Bella posted on Wednesday, July 29, 2009 - 12:33 pm
Dear Linda & Bengt,
I have some quite basic questions. I'm just starting my first GMM and trying to find out how to handle certain missing values.
The data I use are mainly the entries of (officially registered) offenses of a sample consisting of ex-cons. They all started their prison term as juveniles during the same time period, but when they did they were of course not of the same age. The trajectories I want to observe are going to start at their 14th birthday based on the number of entries per year of life, but due to the sample some are only 23 years old when I recently checked their criminal register (in 2008) and some are already 35. Is there any way to mark the missings by a certain value or so, so that mplus registeres that there is not a group who is abstinent since they are 23 (e.g.), but their observation period stops?
My next question also adresses the missings - since I know during which periods in their biographies the observed were convicted and therefore their chance of offending is rather low, what missing value should be used so the growth curves are not distorted, because the number of offenses during the prison term is "0"?
Do You have any idea what would be the best way to handle this? Thanks a lot in advance!
For your first question you may want to take a look at our multiple-cohort example in the UG - see ex6.18. Or, you may handle the different age ranges by using a missing data indicator for ages that are not observed for the individual.
Regarding taking incarceration into account in crime curve modeling, we are contacting experts who might have worked on this. - Any reader who knows such work off hand?
I hear that incarceration modeling may have been attempted by Shawn Bushway at Univ of Albany and Paul Nieuwbeerta in the Netherlands. You may want to Google them. Please let us know if they have any relevant papers.
You may want to have a look at the following paper:
Eggleston, E. P., Laub, J. H. & Sampson, R. J. (2004): Methodological Sensitivities to Latent Class Analysis of Long-Term Criminal Trajectories. Journal of Quantitative Criminology, vol. 20(1), pp. 1-26.
Here is a response from Hanno Petras at the Univ of Maryland:
In addition to the current response on the discussion board, to my knowledge exposure time has only been implemented for simple Poisson Models. I did a little search and the below article is the only one which integrates ZIP and exposure time. I think that a ZIP model might be useful for Bellas data where the prob of structural and random zeroes can vary across time. A two-part model might be interesting as well where times of incarceration could be used as a time invariant covariate impacting the probability of being 1 on the u-part. In terms of experts, Wayne Osgood at PenState comes to mind.
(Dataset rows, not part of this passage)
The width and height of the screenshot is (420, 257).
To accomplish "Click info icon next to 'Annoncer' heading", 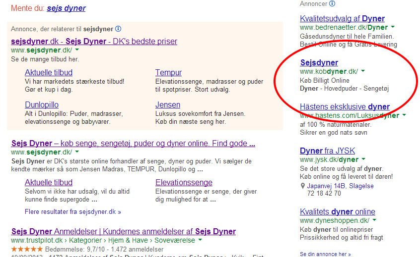I will [332, 3].
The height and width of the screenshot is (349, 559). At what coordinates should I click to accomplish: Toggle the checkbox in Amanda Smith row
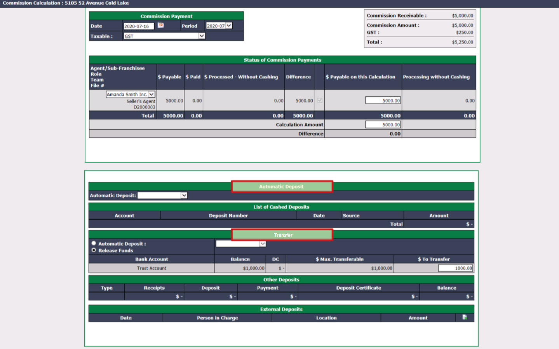pyautogui.click(x=320, y=100)
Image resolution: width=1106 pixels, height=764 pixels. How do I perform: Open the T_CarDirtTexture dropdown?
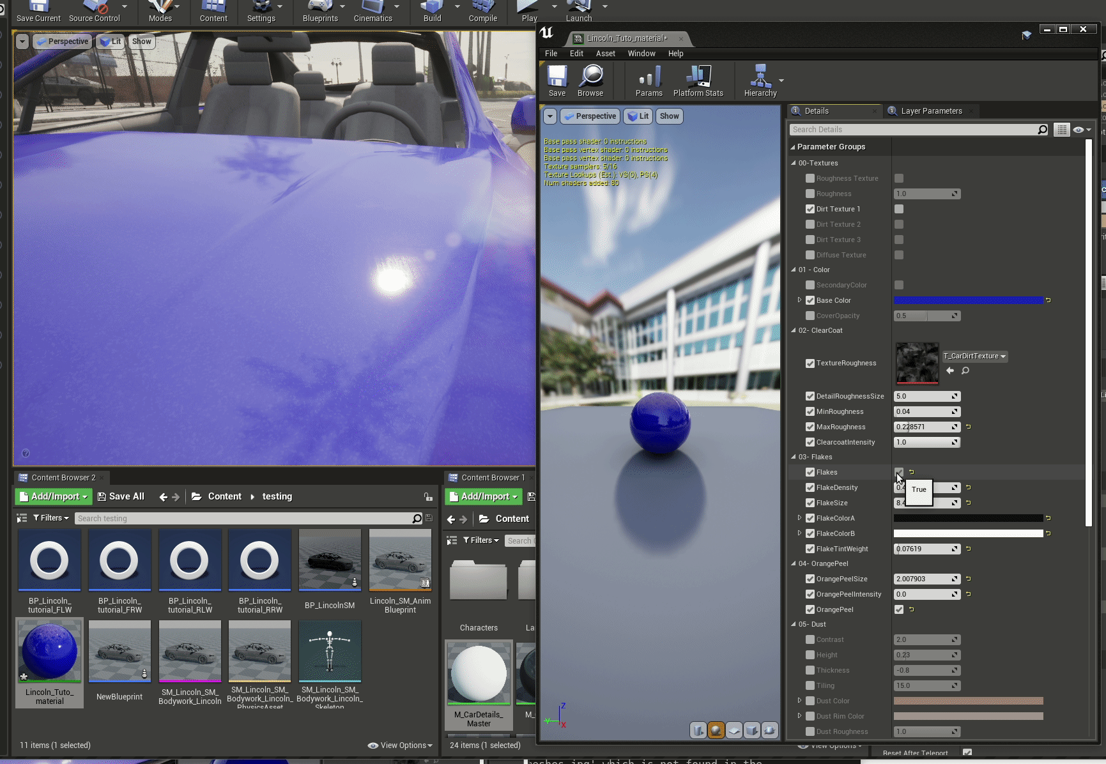click(x=975, y=356)
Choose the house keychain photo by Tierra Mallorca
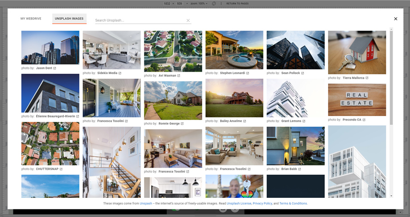Image resolution: width=410 pixels, height=217 pixels. pyautogui.click(x=357, y=52)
Thank you for posting Dr. Petras' suggestions. The two-part solution is an interesting one but I am wondering why one would use a time-invariant covariate accounting for the exposure? Assuming that information on incarceration is available for each time point; wouldn't it be more reasonable to use that information as time-varying covariates affecting the u-part of a two-part model? I have a feeling that I might be missing something here.
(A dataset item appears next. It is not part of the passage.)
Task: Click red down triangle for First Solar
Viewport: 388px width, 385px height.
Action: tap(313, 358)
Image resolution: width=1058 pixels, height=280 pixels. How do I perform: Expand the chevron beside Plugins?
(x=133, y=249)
sorry for the confusion. Incarceration time is certainly a time variant covariate, but unless that incarceration effects the time specific likelihood to engage in the behavior differently, I would start out with a model where the effect (and not the value of the covariate) is constrained to be invariant (i.e., proportional hazard). Of course, you can relax this constraint either for the entire time span or in a piecewise fashion. Overall, these modeling decisions should also be guided by your specific research questions.
Thank you very much for clearing things up. It has indeed opened up my eyes to new ways of modeling incarceration effects.
Bella posted on Friday, August 07, 2009 - 10:12 am
Thank You all for the very good help and hints.
Indeed, there's a footnote on taking into account the conviction time (Poisson-based models) in:
Blokland, A., Nagin, D. and Nieuwbeerta, P. (2006): Life Span Offending Trajectories of a Dutch Conviction Cohort. In: Blokland, A. & Nieuwbeerta, P. (Eds.): Developmental Studies and Life Course Studies in Delinquency and Crime. A Review of Contemporary Dutch Research.
where they also cite: Jones,B., Nagin, D. & Roeser, K. (2001). A SAS procedure based on mixture models for estimating developmental trajectories. Sociological Methods and Research 29(3): 374-393.
Maybe that's helpful :-).
I'll google for more papers of Nieuwbeerta and post them here when I cross something helpful! have a great weekend!!
Bella posted on Saturday, August 15, 2009 - 12:21 pm
this papers was just published and it is also presenting ideas on missing in incarceration samples - think it's the one Bengt meant earlier:
Bushway, S.D., Seeten, G., & Nieuwbeerta, P. (2009). Measuring Long Term Individual Trajectories of Offending Using Multiple Methods. In: Journal of Quantitative Methods.